Task to carry out: When a line of the entries contains the word "from", report that line.

══ Exercise data ══

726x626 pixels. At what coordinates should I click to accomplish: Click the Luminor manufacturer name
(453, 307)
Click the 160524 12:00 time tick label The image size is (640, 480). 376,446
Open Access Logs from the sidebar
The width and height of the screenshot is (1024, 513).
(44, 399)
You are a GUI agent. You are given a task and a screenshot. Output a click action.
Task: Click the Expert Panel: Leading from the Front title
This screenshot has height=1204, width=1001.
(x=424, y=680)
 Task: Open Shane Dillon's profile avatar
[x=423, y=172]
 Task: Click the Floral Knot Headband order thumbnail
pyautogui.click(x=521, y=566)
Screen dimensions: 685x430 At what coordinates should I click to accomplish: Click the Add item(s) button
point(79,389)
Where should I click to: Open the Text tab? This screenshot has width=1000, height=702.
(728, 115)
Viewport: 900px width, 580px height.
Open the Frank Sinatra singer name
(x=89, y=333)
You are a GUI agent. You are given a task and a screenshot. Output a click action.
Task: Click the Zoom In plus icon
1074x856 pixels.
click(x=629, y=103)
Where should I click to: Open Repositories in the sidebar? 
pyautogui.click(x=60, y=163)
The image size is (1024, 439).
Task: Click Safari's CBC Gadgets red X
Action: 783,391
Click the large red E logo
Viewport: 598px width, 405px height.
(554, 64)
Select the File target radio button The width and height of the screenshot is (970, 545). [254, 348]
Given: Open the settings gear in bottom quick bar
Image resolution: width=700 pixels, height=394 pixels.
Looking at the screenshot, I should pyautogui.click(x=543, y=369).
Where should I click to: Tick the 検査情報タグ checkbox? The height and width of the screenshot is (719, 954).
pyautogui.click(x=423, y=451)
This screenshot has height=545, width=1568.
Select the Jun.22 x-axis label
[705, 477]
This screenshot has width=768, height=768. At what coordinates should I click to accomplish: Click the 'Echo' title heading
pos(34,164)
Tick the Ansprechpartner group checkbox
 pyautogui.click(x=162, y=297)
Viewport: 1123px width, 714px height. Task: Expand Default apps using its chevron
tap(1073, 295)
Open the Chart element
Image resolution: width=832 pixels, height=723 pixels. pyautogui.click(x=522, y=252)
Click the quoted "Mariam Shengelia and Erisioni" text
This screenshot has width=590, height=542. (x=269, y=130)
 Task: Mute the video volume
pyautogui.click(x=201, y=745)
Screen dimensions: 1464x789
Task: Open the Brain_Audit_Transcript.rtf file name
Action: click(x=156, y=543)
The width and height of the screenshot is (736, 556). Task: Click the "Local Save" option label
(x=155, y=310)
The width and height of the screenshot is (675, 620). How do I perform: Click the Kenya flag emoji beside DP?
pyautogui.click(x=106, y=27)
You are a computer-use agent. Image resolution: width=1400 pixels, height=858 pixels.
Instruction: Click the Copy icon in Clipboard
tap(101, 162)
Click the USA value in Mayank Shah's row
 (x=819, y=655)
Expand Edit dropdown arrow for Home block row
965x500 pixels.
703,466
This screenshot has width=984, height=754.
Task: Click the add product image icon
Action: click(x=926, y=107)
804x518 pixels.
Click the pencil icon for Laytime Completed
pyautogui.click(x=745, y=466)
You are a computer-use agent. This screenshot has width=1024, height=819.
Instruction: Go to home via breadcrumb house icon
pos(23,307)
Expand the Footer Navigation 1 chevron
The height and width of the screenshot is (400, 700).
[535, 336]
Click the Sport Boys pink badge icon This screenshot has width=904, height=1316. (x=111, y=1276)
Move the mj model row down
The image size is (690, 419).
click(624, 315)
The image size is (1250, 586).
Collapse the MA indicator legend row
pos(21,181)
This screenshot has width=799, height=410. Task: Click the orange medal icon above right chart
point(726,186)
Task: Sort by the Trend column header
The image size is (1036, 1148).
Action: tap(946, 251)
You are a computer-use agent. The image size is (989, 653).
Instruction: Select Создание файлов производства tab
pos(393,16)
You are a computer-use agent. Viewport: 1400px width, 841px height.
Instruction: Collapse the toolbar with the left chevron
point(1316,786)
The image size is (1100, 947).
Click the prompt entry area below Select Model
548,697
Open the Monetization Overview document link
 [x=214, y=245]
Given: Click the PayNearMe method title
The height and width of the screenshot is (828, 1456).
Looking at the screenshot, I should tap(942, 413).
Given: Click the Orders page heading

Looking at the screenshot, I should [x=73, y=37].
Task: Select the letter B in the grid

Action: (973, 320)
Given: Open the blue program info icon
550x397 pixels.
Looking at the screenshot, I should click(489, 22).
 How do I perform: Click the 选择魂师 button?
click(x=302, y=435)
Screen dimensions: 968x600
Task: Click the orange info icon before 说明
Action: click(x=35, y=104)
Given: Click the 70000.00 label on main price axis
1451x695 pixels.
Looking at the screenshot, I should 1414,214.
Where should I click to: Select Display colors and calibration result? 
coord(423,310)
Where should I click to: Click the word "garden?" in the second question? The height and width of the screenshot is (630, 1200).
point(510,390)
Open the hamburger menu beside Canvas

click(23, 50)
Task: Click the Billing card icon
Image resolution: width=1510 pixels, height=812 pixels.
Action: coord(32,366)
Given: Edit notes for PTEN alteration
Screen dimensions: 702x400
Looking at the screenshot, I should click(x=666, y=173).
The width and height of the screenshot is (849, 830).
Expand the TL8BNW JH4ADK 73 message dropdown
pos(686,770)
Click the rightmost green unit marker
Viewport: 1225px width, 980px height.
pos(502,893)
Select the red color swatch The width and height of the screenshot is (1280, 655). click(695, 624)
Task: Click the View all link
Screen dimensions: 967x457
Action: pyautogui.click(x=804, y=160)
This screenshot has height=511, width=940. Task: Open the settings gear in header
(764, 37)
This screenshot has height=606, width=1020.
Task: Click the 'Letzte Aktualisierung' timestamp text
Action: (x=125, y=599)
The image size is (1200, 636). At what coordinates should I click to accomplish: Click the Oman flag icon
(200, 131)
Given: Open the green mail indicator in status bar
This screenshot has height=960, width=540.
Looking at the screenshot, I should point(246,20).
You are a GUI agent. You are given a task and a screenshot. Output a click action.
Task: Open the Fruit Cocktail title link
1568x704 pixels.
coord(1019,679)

═══

Response to the exercise:
Open Access Logs from the sidebar
Task: Click the Expert Panel: Leading from the Front title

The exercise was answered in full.